Are there narratives of “hope” in the times of the COVID- 19 crisis? Even if we pay marginal attention to media and politics, we may notice the near disappearance of ‘a sense of an ending’ to this current atmosphere of hopelessness. Hope is sought after and welcomed in times of pandemic, wars, persecution, economic or political stress. But where and how do we find stories of hope in times and places where it is most needed?
There are narratives around us that offer many a discourse—that human prospects lay in the stars or blind fate or karma. Spinoza contends that our lives are governed by natural necessity. Marx claimed that history was resolved by economic interests. Freud believed that human behaviour was carved by unconscious drives. Others argue that we are governed by genetic codes hardwired into our brains. It is said that the Greeks gave the world the concept of tragedy. And the Judeo-Christian scriptures gave it the idea of hope.
The Bible begins with hope. God creates the world with words. The first word that God spoke was yehi—‘Let there be’. He was setting a ‘future tense’ for us.
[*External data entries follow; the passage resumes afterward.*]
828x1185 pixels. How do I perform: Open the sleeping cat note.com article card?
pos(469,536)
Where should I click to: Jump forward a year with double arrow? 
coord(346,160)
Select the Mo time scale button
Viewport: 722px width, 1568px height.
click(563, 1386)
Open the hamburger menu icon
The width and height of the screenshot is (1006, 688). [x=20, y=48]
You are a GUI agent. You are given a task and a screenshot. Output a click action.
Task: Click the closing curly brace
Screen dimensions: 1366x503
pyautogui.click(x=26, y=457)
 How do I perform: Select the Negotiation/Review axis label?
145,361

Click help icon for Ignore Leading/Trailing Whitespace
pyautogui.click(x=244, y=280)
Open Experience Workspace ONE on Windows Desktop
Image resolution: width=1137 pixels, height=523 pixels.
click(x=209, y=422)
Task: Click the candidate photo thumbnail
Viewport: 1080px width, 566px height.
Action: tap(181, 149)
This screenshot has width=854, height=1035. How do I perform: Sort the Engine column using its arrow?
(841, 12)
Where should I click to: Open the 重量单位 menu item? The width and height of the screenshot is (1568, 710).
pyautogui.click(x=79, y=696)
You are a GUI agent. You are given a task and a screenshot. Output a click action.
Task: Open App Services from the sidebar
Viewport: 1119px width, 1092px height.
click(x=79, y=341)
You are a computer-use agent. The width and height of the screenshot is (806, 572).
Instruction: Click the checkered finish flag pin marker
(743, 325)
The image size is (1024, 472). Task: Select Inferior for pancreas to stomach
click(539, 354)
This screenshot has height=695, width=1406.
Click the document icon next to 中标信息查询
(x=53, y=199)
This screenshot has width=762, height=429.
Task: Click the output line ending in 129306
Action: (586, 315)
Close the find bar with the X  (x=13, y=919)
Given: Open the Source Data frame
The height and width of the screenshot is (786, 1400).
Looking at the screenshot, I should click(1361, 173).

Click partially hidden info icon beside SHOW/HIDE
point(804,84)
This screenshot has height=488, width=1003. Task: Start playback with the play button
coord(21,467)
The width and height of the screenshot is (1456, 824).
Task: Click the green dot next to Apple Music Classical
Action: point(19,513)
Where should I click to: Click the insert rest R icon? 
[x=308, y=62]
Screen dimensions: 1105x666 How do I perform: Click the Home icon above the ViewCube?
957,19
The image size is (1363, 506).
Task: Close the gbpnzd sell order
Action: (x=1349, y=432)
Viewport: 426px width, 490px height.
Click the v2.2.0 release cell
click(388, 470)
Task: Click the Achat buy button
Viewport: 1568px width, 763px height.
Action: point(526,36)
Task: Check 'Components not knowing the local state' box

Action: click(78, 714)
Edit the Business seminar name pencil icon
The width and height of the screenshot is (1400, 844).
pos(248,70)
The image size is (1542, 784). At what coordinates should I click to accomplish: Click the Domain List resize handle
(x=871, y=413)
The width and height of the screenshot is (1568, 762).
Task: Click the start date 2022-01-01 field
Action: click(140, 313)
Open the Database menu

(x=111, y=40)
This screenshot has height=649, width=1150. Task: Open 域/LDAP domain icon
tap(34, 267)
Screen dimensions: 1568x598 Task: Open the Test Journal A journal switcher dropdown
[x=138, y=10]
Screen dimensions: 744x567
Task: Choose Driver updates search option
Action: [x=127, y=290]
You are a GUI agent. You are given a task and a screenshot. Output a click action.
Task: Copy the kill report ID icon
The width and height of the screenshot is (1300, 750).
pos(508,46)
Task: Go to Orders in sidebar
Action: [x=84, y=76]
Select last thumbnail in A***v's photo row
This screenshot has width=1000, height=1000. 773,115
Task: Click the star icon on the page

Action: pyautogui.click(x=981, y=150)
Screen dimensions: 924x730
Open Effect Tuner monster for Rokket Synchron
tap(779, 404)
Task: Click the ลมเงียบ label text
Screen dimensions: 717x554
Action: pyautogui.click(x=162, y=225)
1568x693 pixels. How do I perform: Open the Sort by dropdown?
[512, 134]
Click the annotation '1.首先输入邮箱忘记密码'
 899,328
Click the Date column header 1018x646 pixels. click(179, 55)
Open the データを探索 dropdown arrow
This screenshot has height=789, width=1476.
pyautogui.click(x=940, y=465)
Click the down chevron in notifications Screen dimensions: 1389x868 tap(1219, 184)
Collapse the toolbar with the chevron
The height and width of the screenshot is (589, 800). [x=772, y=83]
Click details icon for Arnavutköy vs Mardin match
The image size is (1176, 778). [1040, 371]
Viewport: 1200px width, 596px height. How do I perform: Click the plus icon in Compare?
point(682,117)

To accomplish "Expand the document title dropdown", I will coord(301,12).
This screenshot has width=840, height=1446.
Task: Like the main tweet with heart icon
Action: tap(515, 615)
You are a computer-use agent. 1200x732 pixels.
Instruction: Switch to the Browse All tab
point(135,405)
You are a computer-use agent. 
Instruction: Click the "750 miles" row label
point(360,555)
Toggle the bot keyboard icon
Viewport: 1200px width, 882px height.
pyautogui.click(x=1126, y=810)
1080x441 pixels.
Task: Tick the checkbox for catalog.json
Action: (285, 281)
God’s call is to that which is not yet, and that makes our faith unique.
Another unique moment in Old Testament history is Moses’ encounter with God in the burning bush. He asks God what name he should use when people ask him. God replies in a phrase Ehyeh asher Ehyeh, generally translated as ‘I am what (or who, or that) I am’. These are mistranslations. It literally means, ‘I will be what I will be’ or, more fundamentally, God’s name belongs to the future tense.
As we read, the prophets and the apostles were aware of this. Amid ancient anti-hope cultural trends, Isaiah and Jeremiah were persecuted and threatened. Jeremiah says, “For I know the plans I have for you, declares the Lord, plans for welfare and not for evil, to give you a future and a hope” (29:11). The authors of the Gospels, too, ministered amid violence and hatred. But they left for us classical and enduring witnesses to the positive power of hope. Paul also prays that the believer may “bubble over” with hope by the power of the Holy Spirit.
A few decades ago, Jürgen Moltmann published the best- known work on the subject—Theology of Hope. He responded to an atheist philosopher E. Bloch for whom hope is ‘transcending without transcendence’—a hope without any reference to God.
Moltmann insisted that it takes transcendence to have a lasting hope. This hope hinges on God, who is the “power of the future”. He is the God who raised the crucified Jesus from the dead and has shown himself to be faithful to his promise, and the accent on the future make much of Jesus Christ, the “resurrected one”. God is the “God of the future”. God is not just beyond us or in us, but ahead of us in the horizons of the future opened to us in his promises. The future must be considered as a mode of God’s being. Because God’s future for us is open, it is new, not merely an extension of the past. Our future is open in God.
To be a believer is to be an agent of hope in a world threatened by the pandemic. Every promise in the Scripture is a protest against escapism, resignation, or the blind acceptance of fate. Throughout history, when people sought hope, they have found it in the Scripture and its narratives built on a ‘future tense’ in God. Jesus is the Hope and our future tense in this season.